**ACTIVITY**
Set the pictures aside and set down only the lines from the line holding "775x772 pixels." through the end of the entries below, ends included.

**MATERIAL SHOWN**
##########
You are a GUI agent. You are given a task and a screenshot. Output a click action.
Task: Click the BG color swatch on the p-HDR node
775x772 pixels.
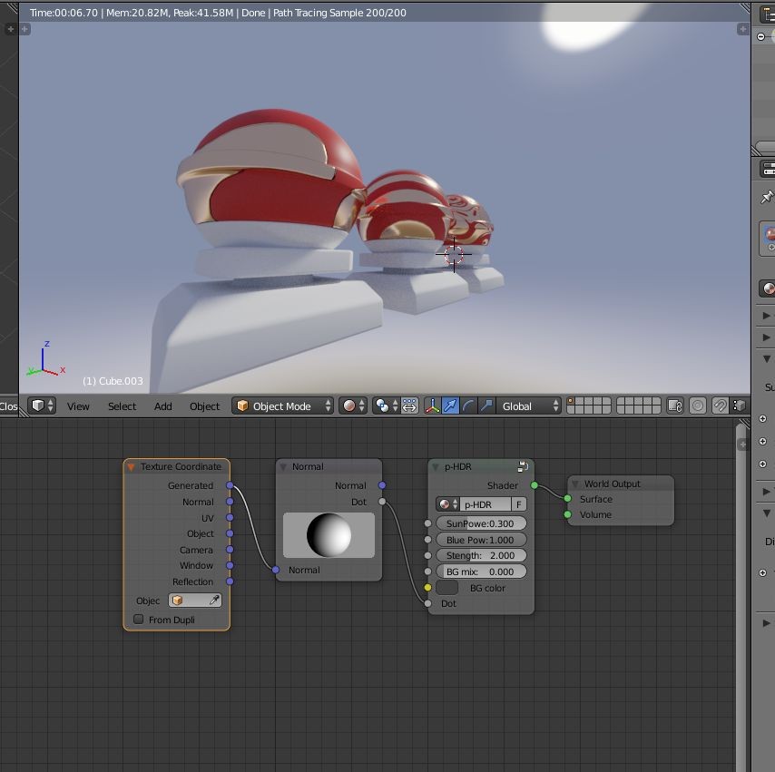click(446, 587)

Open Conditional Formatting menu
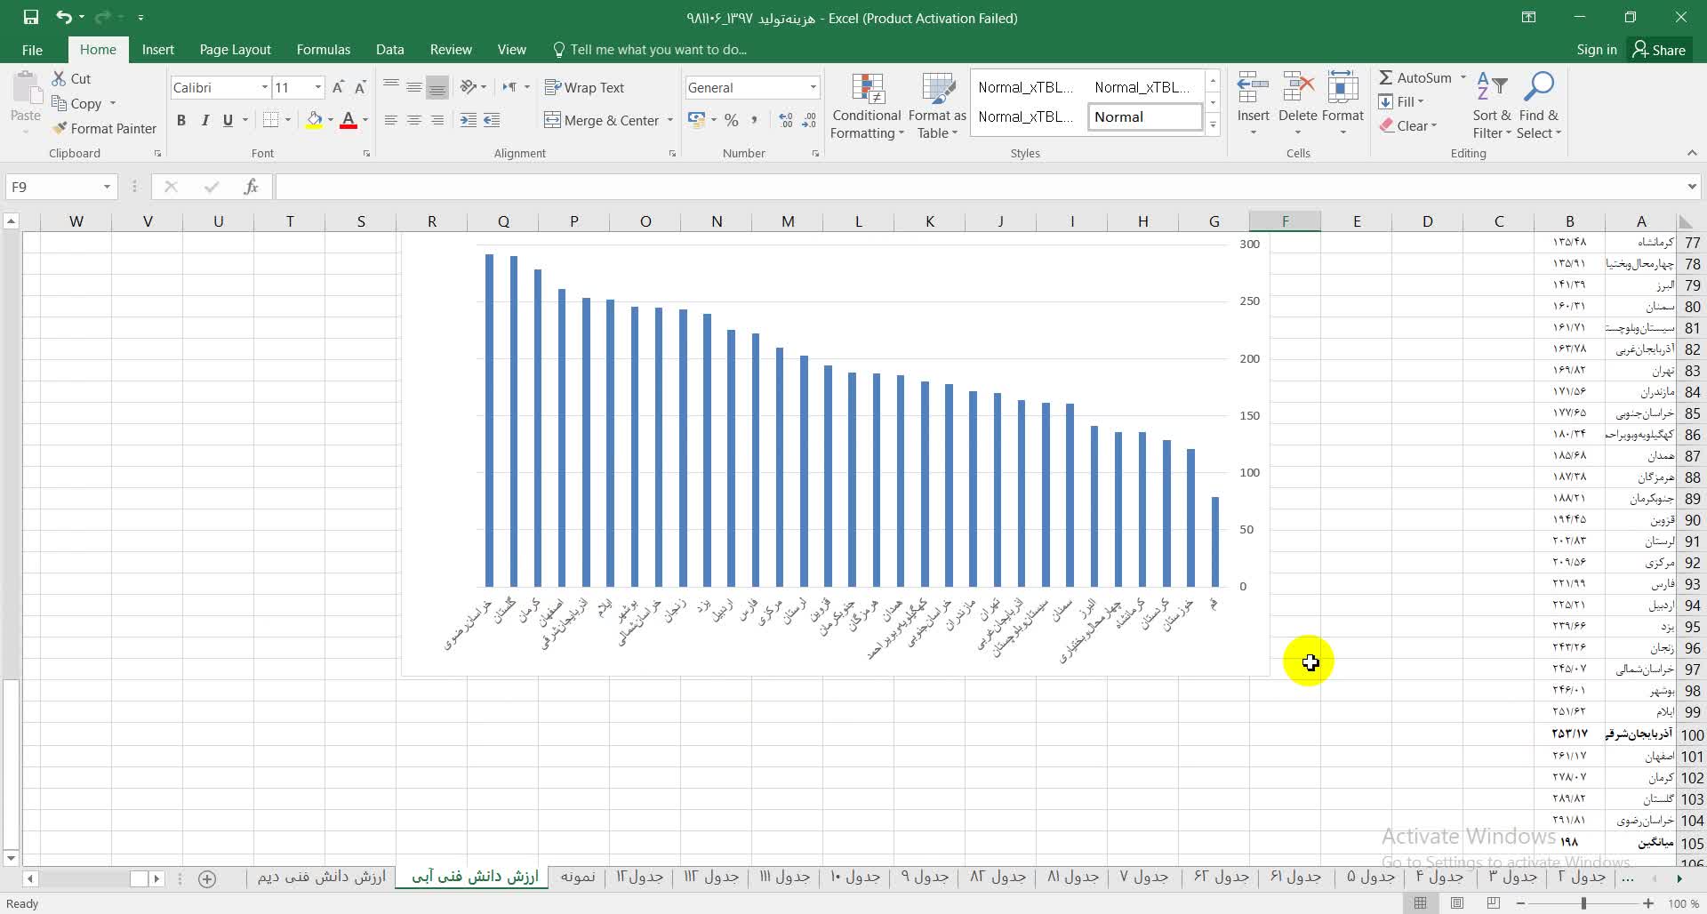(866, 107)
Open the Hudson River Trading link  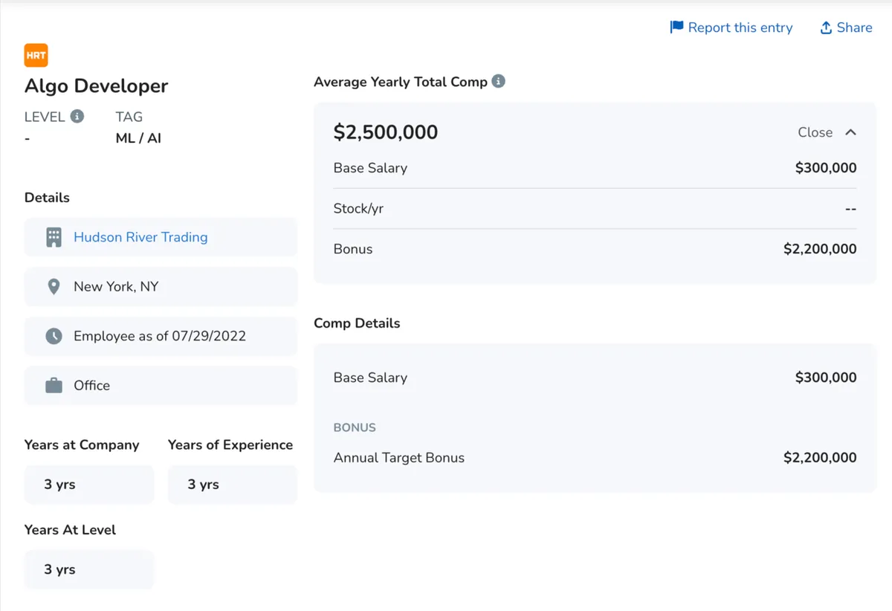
##########
**ANSWER BOX**
775x772 pixels.
click(446, 587)

Open Conditional Formatting menu
(866, 107)
Open the Hudson River Trading link  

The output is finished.